**About this exercise**
Give back the entries below verbatim.

::::::::::

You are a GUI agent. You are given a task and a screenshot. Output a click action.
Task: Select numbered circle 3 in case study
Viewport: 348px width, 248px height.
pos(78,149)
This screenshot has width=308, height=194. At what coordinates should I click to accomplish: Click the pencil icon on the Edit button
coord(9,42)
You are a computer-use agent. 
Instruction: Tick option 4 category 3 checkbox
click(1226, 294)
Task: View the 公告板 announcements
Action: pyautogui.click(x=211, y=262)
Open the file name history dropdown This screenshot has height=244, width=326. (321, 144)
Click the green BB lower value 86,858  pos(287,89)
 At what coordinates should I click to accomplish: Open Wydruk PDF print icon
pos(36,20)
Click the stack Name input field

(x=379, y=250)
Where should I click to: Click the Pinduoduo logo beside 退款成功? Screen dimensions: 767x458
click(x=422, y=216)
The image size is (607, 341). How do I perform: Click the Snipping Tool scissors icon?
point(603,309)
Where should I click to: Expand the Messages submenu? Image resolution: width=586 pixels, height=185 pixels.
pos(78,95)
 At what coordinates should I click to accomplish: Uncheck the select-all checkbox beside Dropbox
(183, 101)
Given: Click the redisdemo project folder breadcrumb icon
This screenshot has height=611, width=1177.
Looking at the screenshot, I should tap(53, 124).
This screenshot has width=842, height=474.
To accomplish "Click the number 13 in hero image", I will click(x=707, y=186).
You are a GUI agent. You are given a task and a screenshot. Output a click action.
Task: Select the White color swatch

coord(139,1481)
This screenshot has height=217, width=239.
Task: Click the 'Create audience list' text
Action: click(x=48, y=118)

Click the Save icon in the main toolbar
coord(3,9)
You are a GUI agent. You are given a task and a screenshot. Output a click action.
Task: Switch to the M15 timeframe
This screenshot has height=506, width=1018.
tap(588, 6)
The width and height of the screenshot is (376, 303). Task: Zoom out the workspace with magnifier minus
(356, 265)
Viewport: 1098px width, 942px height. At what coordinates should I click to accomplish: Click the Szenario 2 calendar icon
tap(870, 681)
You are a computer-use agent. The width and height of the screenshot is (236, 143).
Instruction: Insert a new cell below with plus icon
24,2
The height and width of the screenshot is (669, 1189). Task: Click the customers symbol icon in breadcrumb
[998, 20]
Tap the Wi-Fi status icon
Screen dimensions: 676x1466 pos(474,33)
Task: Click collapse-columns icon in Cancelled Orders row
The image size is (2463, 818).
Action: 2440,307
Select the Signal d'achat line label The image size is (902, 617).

::::::::::

**Result of the task**
You are a GUI agent. You are given a task and a screenshot. Output a click action.
Task: Select numbered circle 3 in case study
Viewport: 348px width, 248px height.
pos(78,149)
This screenshot has width=308, height=194. At what coordinates should I click to accomplish: Click the pencil icon on the Edit button
coord(9,42)
You are a computer-use agent. 
Instruction: Tick option 4 category 3 checkbox
click(1226, 294)
Task: View the 公告板 announcements
Action: pyautogui.click(x=211, y=262)
Open the file name history dropdown This screenshot has height=244, width=326. (321, 144)
Click the green BB lower value 86,858  pos(287,89)
 At what coordinates should I click to accomplish: Open Wydruk PDF print icon
pos(36,20)
Click the stack Name input field

(x=379, y=250)
Where should I click to: Click the Pinduoduo logo beside 退款成功? Screen dimensions: 767x458
click(x=422, y=216)
The image size is (607, 341). How do I perform: Click the Snipping Tool scissors icon?
point(603,309)
Where should I click to: Expand the Messages submenu? Image resolution: width=586 pixels, height=185 pixels.
pos(78,95)
 At what coordinates should I click to accomplish: Uncheck the select-all checkbox beside Dropbox
(183, 101)
Given: Click the redisdemo project folder breadcrumb icon
This screenshot has height=611, width=1177.
Looking at the screenshot, I should tap(53, 124).
This screenshot has width=842, height=474.
To accomplish "Click the number 13 in hero image", I will click(x=707, y=186).
You are a GUI agent. You are given a task and a screenshot. Output a click action.
Task: Select the White color swatch

coord(139,1481)
This screenshot has height=217, width=239.
Task: Click the 'Create audience list' text
Action: click(x=48, y=118)

Click the Save icon in the main toolbar
coord(3,9)
You are a GUI agent. You are given a task and a screenshot. Output a click action.
Task: Switch to the M15 timeframe
This screenshot has height=506, width=1018.
tap(588, 6)
The width and height of the screenshot is (376, 303). Task: Zoom out the workspace with magnifier minus
(356, 265)
Viewport: 1098px width, 942px height. At what coordinates should I click to accomplish: Click the Szenario 2 calendar icon
tap(870, 681)
You are a computer-use agent. The width and height of the screenshot is (236, 143).
Instruction: Insert a new cell below with plus icon
24,2
The height and width of the screenshot is (669, 1189). Task: Click the customers symbol icon in breadcrumb
[998, 20]
Tap the Wi-Fi status icon
Screen dimensions: 676x1466 pos(474,33)
Task: Click collapse-columns icon in Cancelled Orders row
The image size is (2463, 818).
Action: 2440,307
Select the Signal d'achat line label The image size is (902, 617).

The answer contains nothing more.